Almeno lì, nel suo luogo preferito, la tranquillità era garantita.

Forse i ragazzi gli avevano regalato quel momento di pace, data... la vita 'scatenata' cui l'avevano sottoposto e verso cui l'avevano attirato.

Dare un po' del suo tempo per avere un po' del proprio.

Uno scambio equo.

Socchiuse appena gli occhi, sospirando a pieni polmoni l'aria calda della sera: gli entrò dentro con dolcezza, sebbene quel giorno fosse stato fin troppo umido. Ma ora, in quella serata di pace e con quel cielo così nitido, come ripulito da un panno lucidante, tutto sembrava perfetto.

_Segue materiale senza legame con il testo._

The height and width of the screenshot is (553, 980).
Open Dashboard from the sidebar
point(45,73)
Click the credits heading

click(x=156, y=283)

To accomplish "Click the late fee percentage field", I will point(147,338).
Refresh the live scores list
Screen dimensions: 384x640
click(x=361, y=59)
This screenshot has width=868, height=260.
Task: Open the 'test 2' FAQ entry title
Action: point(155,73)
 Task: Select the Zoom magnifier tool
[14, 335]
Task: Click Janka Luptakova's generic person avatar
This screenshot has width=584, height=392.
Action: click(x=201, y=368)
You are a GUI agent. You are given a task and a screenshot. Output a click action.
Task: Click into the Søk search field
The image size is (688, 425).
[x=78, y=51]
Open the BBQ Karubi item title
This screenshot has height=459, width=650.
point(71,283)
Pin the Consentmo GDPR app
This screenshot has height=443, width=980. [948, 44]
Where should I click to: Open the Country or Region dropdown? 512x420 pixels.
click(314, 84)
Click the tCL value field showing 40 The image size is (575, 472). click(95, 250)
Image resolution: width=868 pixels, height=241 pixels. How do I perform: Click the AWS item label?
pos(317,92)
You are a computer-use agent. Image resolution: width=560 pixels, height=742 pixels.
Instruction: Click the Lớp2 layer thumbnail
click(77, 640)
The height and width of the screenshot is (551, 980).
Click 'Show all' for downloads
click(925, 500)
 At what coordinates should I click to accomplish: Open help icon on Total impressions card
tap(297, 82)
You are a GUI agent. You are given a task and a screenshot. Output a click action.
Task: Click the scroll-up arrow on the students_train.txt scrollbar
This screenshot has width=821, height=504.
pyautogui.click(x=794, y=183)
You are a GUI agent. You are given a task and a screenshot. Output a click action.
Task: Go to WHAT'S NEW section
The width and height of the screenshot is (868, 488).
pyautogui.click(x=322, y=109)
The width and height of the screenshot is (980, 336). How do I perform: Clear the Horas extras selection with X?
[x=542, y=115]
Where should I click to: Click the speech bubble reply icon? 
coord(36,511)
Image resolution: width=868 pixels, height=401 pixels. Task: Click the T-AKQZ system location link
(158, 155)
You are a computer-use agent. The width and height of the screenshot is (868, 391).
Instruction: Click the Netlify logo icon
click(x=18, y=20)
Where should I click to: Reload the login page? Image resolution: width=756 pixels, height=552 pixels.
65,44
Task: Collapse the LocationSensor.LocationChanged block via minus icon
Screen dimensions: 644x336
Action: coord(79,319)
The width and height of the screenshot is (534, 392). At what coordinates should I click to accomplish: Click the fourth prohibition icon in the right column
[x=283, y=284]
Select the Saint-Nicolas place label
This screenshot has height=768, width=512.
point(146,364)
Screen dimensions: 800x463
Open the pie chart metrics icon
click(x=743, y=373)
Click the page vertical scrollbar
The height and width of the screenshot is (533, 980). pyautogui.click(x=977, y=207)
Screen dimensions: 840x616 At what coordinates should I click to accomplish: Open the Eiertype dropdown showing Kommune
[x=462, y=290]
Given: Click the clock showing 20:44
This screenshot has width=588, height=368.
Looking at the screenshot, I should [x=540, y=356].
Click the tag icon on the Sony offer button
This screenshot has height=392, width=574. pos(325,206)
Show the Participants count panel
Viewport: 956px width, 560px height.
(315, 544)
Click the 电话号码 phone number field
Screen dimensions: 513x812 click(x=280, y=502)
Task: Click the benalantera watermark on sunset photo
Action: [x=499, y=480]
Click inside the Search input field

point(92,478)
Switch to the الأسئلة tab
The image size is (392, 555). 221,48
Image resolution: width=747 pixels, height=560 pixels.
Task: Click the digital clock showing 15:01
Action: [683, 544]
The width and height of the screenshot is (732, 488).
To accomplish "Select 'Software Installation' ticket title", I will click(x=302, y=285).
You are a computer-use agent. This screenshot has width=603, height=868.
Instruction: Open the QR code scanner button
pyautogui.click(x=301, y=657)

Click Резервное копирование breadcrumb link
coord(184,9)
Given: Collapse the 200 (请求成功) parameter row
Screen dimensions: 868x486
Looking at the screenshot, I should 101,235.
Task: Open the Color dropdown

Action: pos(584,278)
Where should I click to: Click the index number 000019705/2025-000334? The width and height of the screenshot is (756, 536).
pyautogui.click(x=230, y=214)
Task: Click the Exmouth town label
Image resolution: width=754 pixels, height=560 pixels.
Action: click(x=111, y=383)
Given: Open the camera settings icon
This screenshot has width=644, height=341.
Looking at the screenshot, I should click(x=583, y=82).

E Arago estremamente lontano.

Benché gli astri fossero ancora poco visibili, offuscati dai colori troppo intensi di un tramonto che affondava il suo pennello in tutte le sfumature dell’arancione e del rosso, lui già li scorgeva, ne percepiva la presenza e il prossimo avvicinarsi alla sua vista, come già erano vicini a tutti gli altri sensi.

Perché delle stelle lui era certo di conoscere l’odore, il suono… e credeva di poterle persino toccare. Lui era razionale, certo, ma quando si trattava di stelle la sua fantasia si faceva fervida.

Si stiracchiò beato, allungandosi fin quanto poteva, la maglietta andò a scoprirgli un po' l'addome, dandogli la strana sensazione di freddo. Di fatto, rabbrividì.

Si alzò a sedere per sistemarsi la maglia, quando, alle sue spalle, si levò un rumore piuttosto chiaro: qualcuno si era affacciato alla finestra.

Si voltò con aria accusatoria e si ritrovò a osservare il ciuffo biondo di Seiji.

L’altro ricambiò lo sguardo con quell’espressione che per il ragazzo del Kansai restava uno dei misteri più insondabili dell’universo, tanto gli risultava indecifrabile…

Adesso, ad esempio, voleva sembrare stupita, ma Touma non era certo che non fosse semplicemente sorniona o canzonatoria.

“Ah… eri qui, tu?”.

E la voce non gli schiariva certo le idee.

“Se Ryo era giù con voi, qui sopra ci potevo essere solo io, non credi?”.

Ma Ryo preferiva gli alberi, con il suo birdwatching...

“Ci sono tanti posti e sdraiarmi sul tetto non è la prima cosa che mi verrebbe in mente. C’è il bosco, gli alberi, i prati, il lago… affacciarsi semplicemente a una finestra come faccio io”.

Doveva rispondere?

Neanche per sogno.

Touma si risistemò, mani in grembo, occhi sul cielo sempre più intenso e bello.

La pace dell'infinito...

“Mi piace affacciarmi alla finestra per vedere il tramonto. Qui tra i monti la vista è ideale… ma con la tua testa davanti si spezza un po’ la poesia”.

Oh, quanto gli dispiaceva...

“Beh, sai come si dice: chi prima arriva...”.

E lui non aveva intenzione di muoversi.

“Neanche stessi cercando di cacciarti via” commentò l’altro, il tono sempre neutro, neutro in maniera irritante.

“Beh, allora trova una posizione per vedere meglio...” che smettesse di molestarlo con la sua voce. Voleva il cielo, bello, bruciante del sole che calava, il sussurro dei rumori della notte che iniziavano a farsi sentire e le cicale...

“Da nessuna finestra si vede meglio che da questa e io so accontentarmi, vorrà dire che eserciterò la mia concentrazione”.

Touma sospirò, mordendosi le labbra per non pronunciare parole già pronte a partire: doveva sempre punzecchiarlo come uno di quei bambini fastidiosi che non davano tregua alle loro vittime sacrificali...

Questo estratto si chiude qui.